Tether et la réglementation européenne
Tether, l’entité derrière l’USDT, a réagi aux déclarations de Kraken en soulignant l’importance de se concentrer sur la liquidité en euros pour les clients européens, tout en maintenant l’USDT comme une solution d’entrée et de sortie de fonds. Toutefois, Paolo Ardoino, PDG de Tether, a vivement critiqué la réglementation européenne, arguant que l’entreprise n’avait pas l’intention de se soumettre au cadre MiCA. Selon lui, la contrainte la plus problématique est l’exigence de réserver 60 % des actifs de stablecoins sous forme de dépôts en espèces auprès de plusieurs banques. « Très peu de banques acceptent ce type d’activité en Europe. Il est déjà très difficile d’en obtenir une seule ! » a-t-il affirmé.
Répercussions pour les utilisateurs et les marchés
Avec une capitalisation boursière de 111,2 milliards de dollars et un volume d’échange quotidien de 61,24 milliards de dollars, l’USDT est l’un des piliers des transactions en cryptomonnaies. Le retrait potentiel de l’USDT de Kraken pourrait ainsi chambouler non seulement les utilisateurs, mais aussi l’ensemble du marché des cryptomonnaies en Europe. En mars, un autre géant du crypto trading, OKX, a déjà cessé de prendre en charge les paires d’échange de l’USDT dans l’Espace économique européen pour se préparer aux nouvelles régulations.

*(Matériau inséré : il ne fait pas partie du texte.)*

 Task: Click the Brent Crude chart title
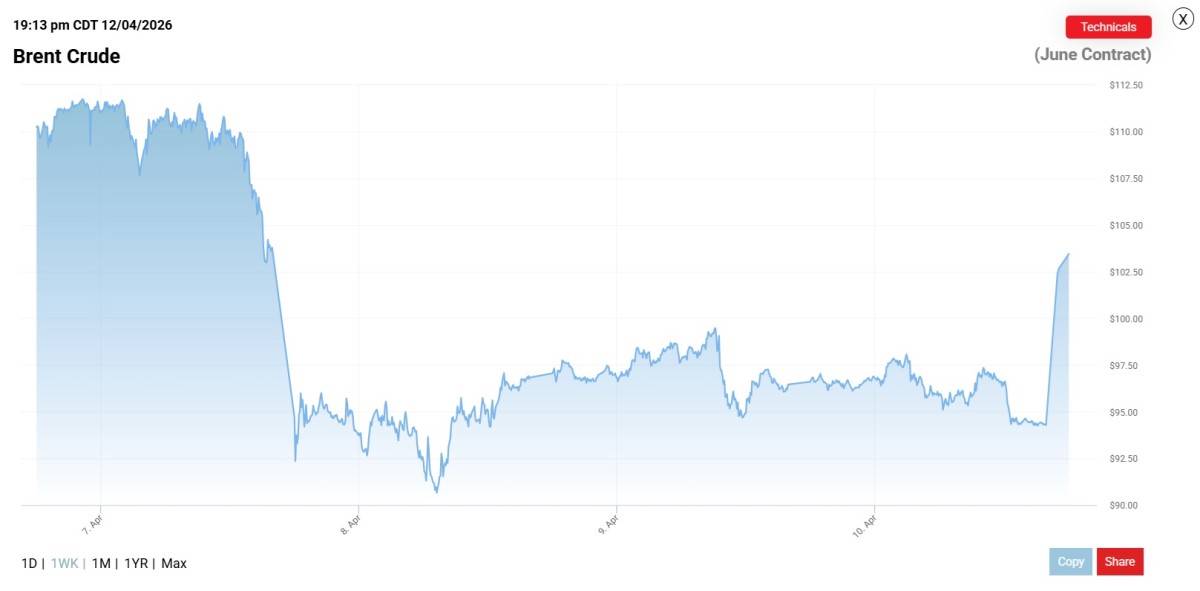(66, 56)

Pour les utilisateurs européens, cette situation soulève plusieurs préoccupations, notamment en termes de liquidité et de diversité d’options de trading. Si Kraken décide effectivement de retirer l’USDT, il faudra trouver des alternatives viables pour maintenir un marché équilibré et fluide.
Des perspectives incertaines
La mise en œuvre de la réglementation MiCA pourrait tracer une nouvelle voie pour l’écosystème des cryptomonnaies en Europe. Les acteurs du secteur, tels que Kraken et Tether, sont désormais contraints de réévaluer leurs stratégies pour s’adapter aux défis réglementaires. Si certains voient en ces règles une opportunité de légitimation et de stabilisation du marché, d’autres, en revanche, les perçoivent comme une entrave à l’innovation et à la croissance rapide de ce secteur en plein essor.
L’avenir des stablecoins en Europe semble donc suspendu à la capacité des plateformes et des émetteurs à naviguer dans ce paysage juridique en pleine mutation. Dans ce contexte, comment les utilisateurs et les entreprises vont-ils ajuster leurs pratiques pour assurer la continuité des échanges et des transactions ?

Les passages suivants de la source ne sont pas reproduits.